5.3 Comparison of methods

Figures 1–3 report training loss/accuracy and test accuracy vs. communication rounds and communication cost on the synthetic datasets; Figure 4 shows the same on FEMNIST. A key observation is that expanding the total number of clients does not substantially degrade the performance of EF-Feddr. Experimental results under the scaled setting (Figure 3) confirm this: the algorithm maintains nearly identical convergence speed and final accuracy compared to the original 30-client scenario (Figure 2). Across heterogeneous settings, EF-Feddr consistently outperforms the baselines. On FEMNIST, EF-Feddr reaches 80.5% test accuracy at round 50, whereas Eco-FedSplit attains 74.5% only at round 200. Within 200 rounds, EF-Feddr improves accuracy by 12.97% and 7.93% over Eco-FedSplit and Eco-FedProx, respectively. On synthetic-(0, 0), EF-Feddr exceeds the two baselines by 3.88% and 8.40%; on synthetic-(1, 1), by 7.20% and 3.29%. On Shakespeare, Figure 5 shows EF-Feddr also surpasses two Douglas–Rachford splitting-based FL algorithms: Eco-FedSplit and FedDR. As shown in Table 3, EF-Feddr requires 18.64%–85.41% less runtime and 48.03%–93.18% less communication than baseline methods to achieve the same target test accuracy of 60% on synthetic and 70% on FEMNIST. Specifically, on FEMNIST, it meets this target in only 17 communication rounds (8.29 min), significantly outperforming competitors like Eco-FedSplit. These substantial reductions in overhead are consistently observed across the synthetic datasets. Additionally, EF-Feddr achieves a substantial reduction in communication costs without compromising performance relative to the uncompressed FedDR.

Figure 1

Six line charts illustrate the performance of four federated learning methods: FedDR, Eco-FedSplit, Eco-FedProx, and EF-Feddr on synthetic data. The top row shows metrics compared by the number of rounds: training loss, training accuracy, and test accuracy. The bottom row shows metrics compared by log communicated bits. FedDR consistently shows stable results, while EF-Feddr demonstrates rapid improvement in test accuracy and reduced training loss. The legend identifies each method's line style and color.

Figure 1. Convergence performance of different methods on the synthetic-(0, 0) dataset with Top-k and participation rate p = 0.3.

Figure 2

Six line graphs comparing the performance of four algorithms: FedDR, Eco-FedSplit, Eco-FedProx, and EF-Feddr on a dataset labeled “femnist”. The top row shows train loss, train accuracy, and test accuracy over 200 rounds, with improvements and convergence visible. The bottom row presents the same metrics as functions of communicated bits on a logarithmic scale. Each graph uses distinct markers and colors to differentiate the algorithms.

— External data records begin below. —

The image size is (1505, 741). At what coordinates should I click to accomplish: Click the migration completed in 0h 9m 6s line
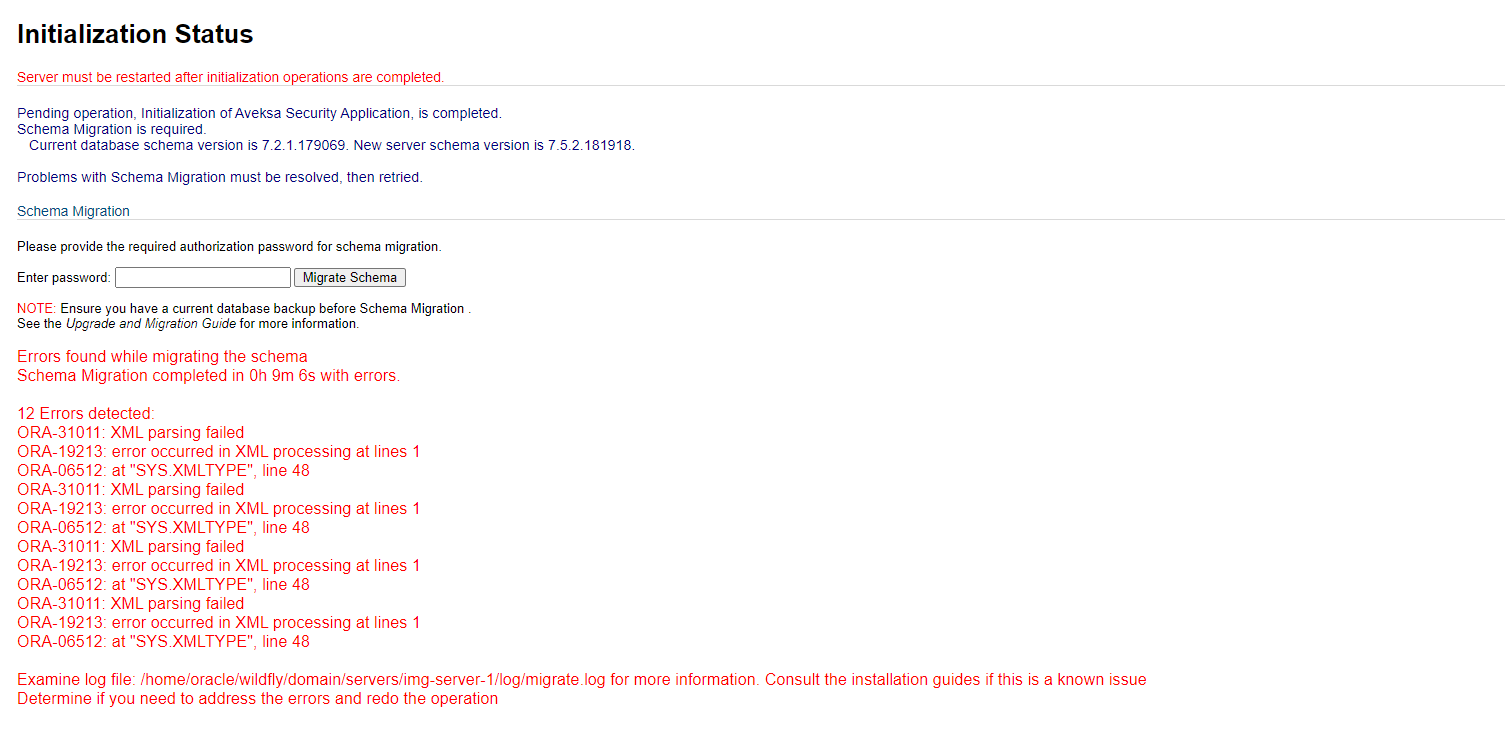208,376
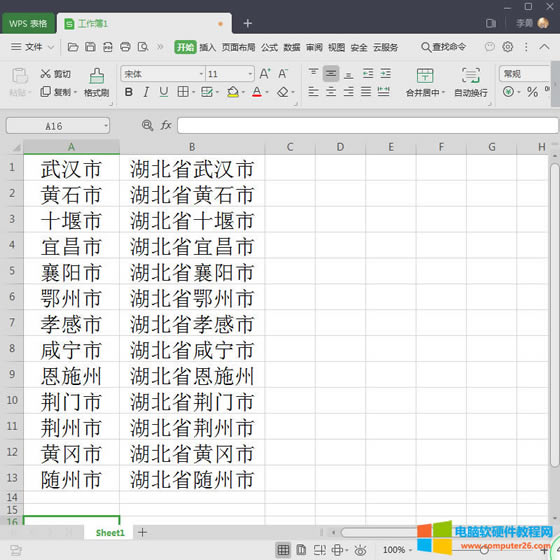Screen dimensions: 560x560
Task: Expand the Name Box A16 dropdown
Action: point(106,126)
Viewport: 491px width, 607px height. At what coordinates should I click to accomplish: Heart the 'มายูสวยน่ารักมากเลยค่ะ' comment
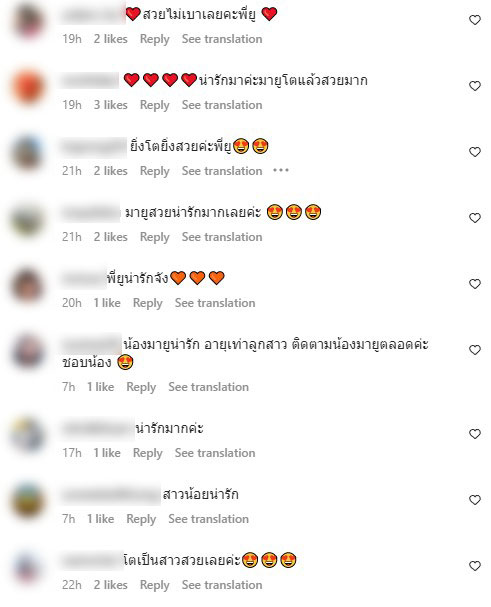point(475,218)
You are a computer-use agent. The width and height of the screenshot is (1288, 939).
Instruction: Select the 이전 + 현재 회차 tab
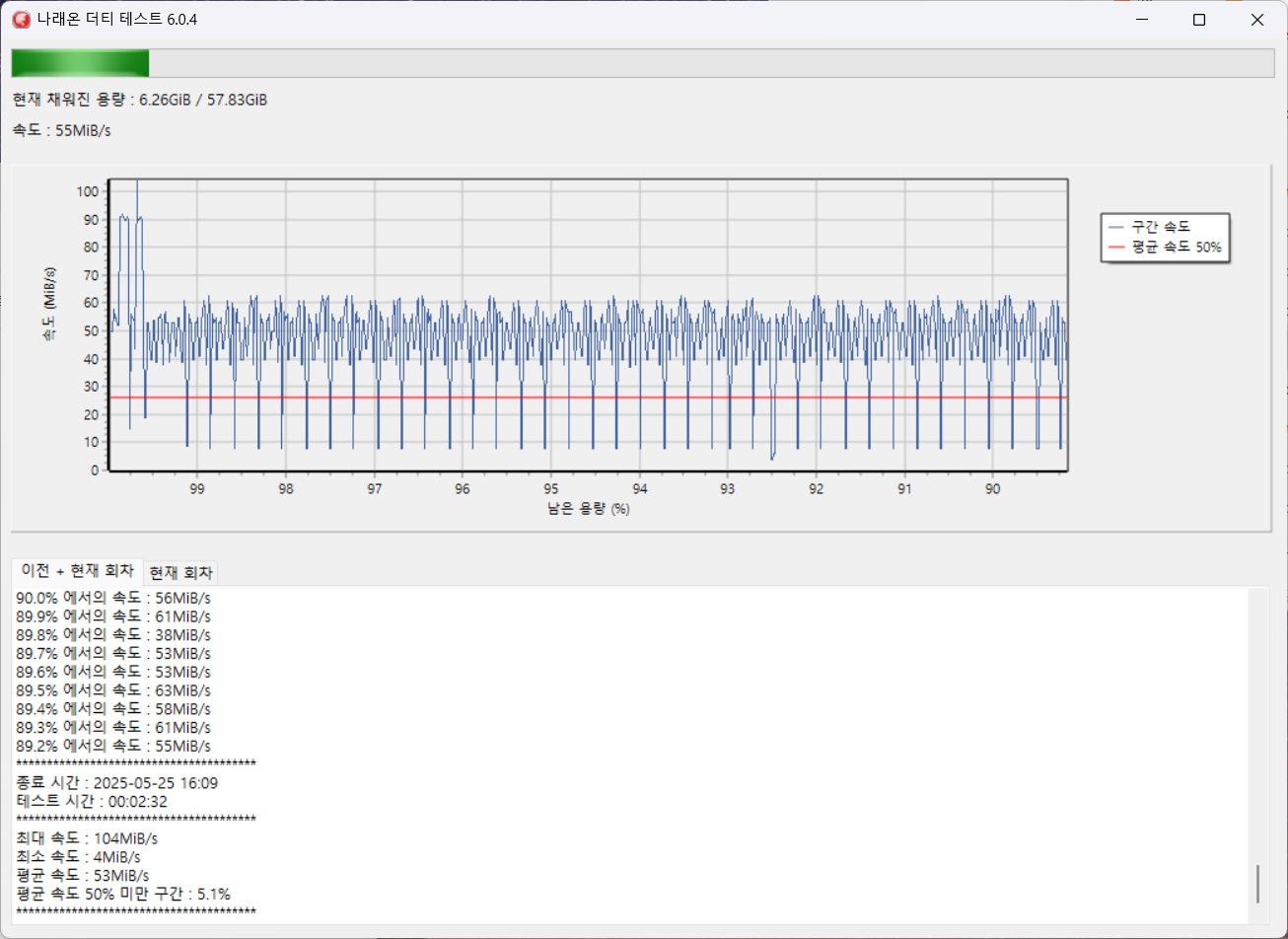pos(77,572)
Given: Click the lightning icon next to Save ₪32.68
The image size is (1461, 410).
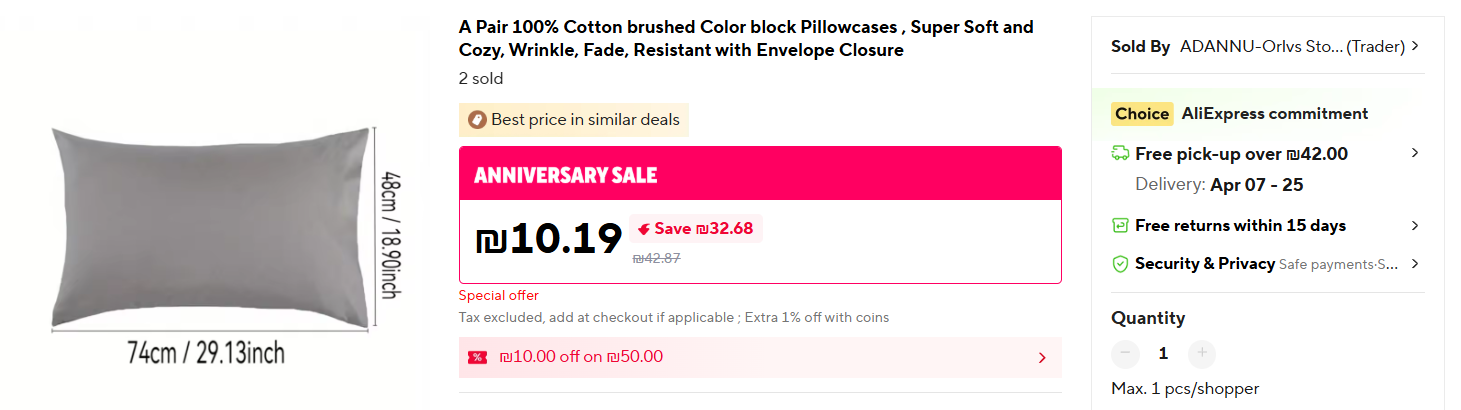Looking at the screenshot, I should (643, 229).
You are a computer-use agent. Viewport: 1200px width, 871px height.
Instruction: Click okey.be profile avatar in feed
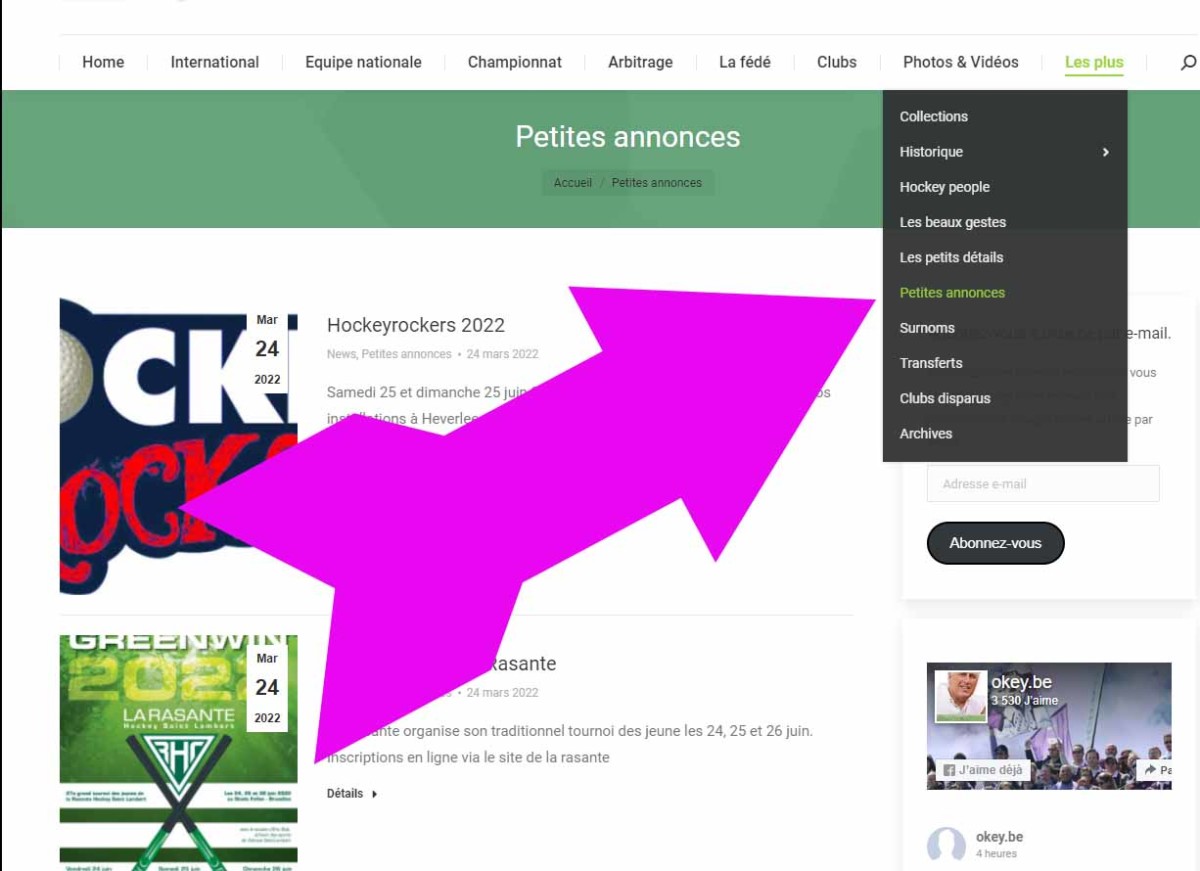(x=946, y=845)
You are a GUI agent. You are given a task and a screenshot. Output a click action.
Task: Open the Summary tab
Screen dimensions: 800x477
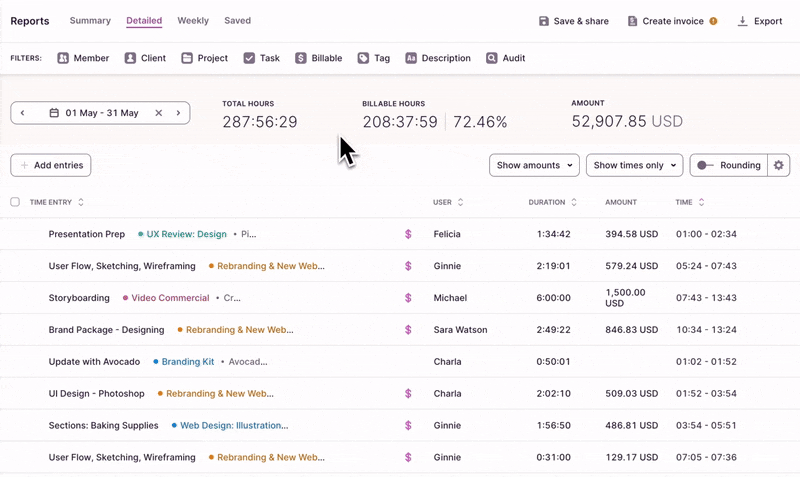90,20
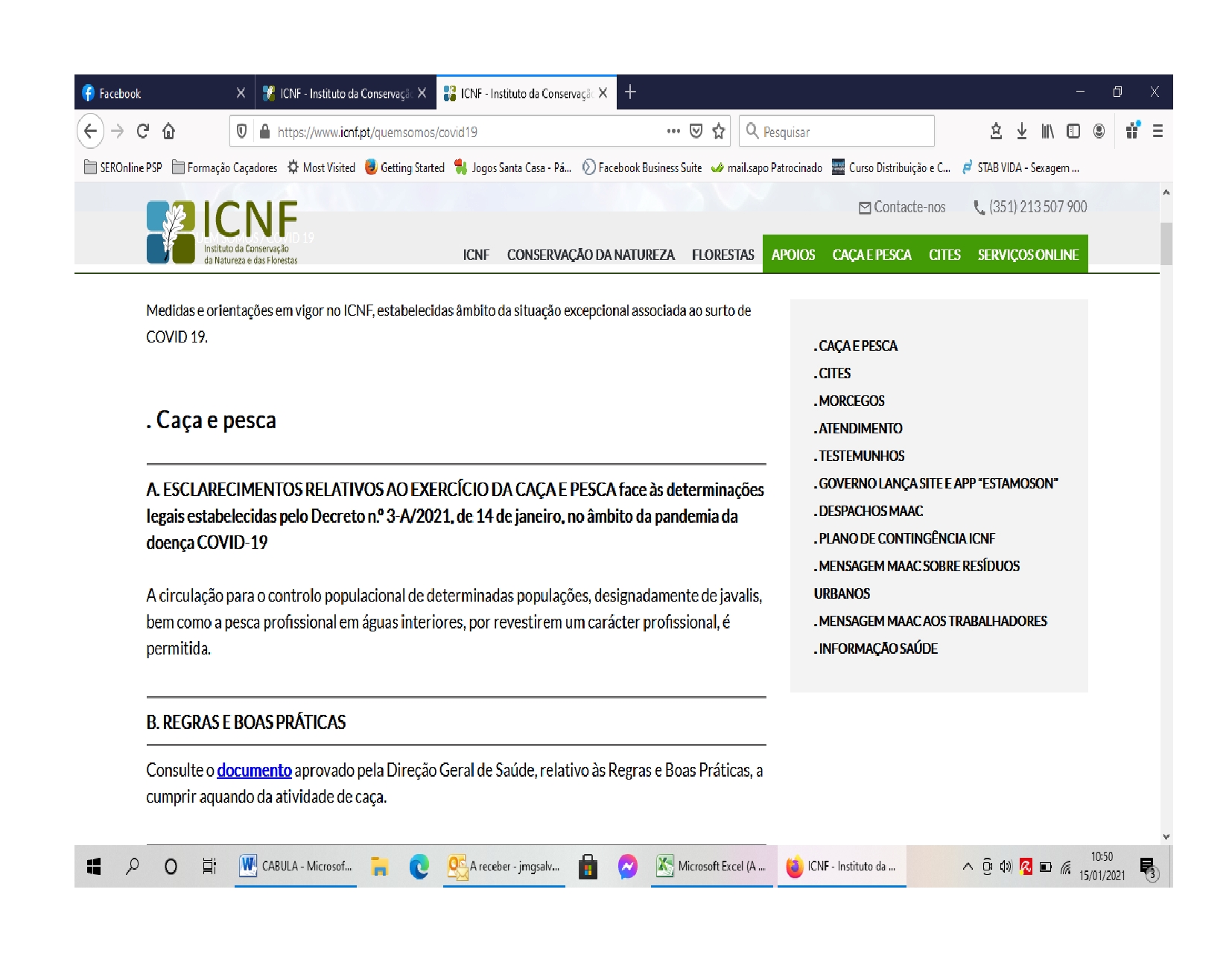Switch to the Facebook tab
Screen dimensions: 1232x968
coord(156,94)
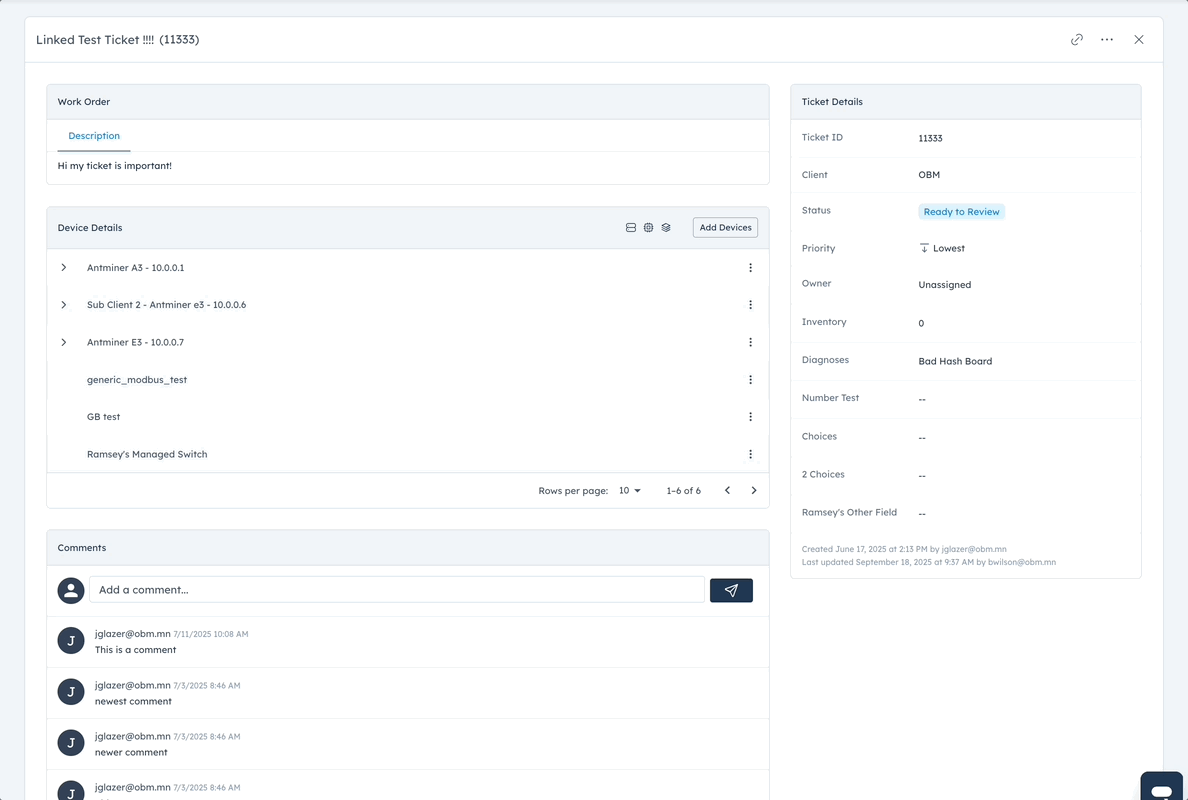The width and height of the screenshot is (1188, 800).
Task: Click the Add Devices button
Action: tap(725, 228)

Figure 2. Convergence performance of different methods on the synthetic-(1, 1) dataset with Top-k, participation rate p = 0.3, and N = 30 total clients.

Figure 3

Six line graphs compare the performance of FedDR, Eco-FedSplit, Eco-FedProx, and EF-Fedgdr using metrics such as TrainLoss and TestAcc against Rounds and Communicated Bits. In the top row, three graphs plot TrainLoss, TrainAcc, and TestAcc against Rounds. In the bottom row, similar metrics are plotted against log of Communicated Bits. FedDR, represented by blue, shows consistently stable performance across all graphs. Eco-FedSplit, Eco-FedProx, and EF-Fedgdr exhibit varied performance during the evaluations.

Figure 3. Convergence performance of different methods on the synthetic-(1, 1) dataset with Top-k, participation rate p = 0.3, and N = 90 total clients.

Figure 4

Six graphs compare four algorithms: FedDR, Eco-FedSplit, Eco-FedProx, and EF-Feddr. The top row shows training loss, training accuracy, and test accuracy over 200 rounds. The bottom row displays the same metrics against log communicated bits. Legends identify lines: blue triangles for FedDR, orange squares for Eco-FedSplit, green triangles for Eco-FedProx, and red circles for EF-Feddr. Overall, the graphs illustrate performance trends in synthetic data labeled (1,1).

Figure 4. Convergence performance of different methods on the FEMNIST dataset with Top-k and participation rate p = 0.3.

Figure 5

Six line graphs compare three methods: FedDR, Eco-FedSplit, and EF-Feddr, for the Shakespeare dataset. The first row shows training loss, training accuracy, and test accuracy against the number of rounds. The second row presents the same metrics against logged communicated bits. FedDR generally performs well in reducing loss and increasing accuracy, EF-Feddr shows competitive performance across metrics, while Eco-FedSplit has higher initial loss but improves over time.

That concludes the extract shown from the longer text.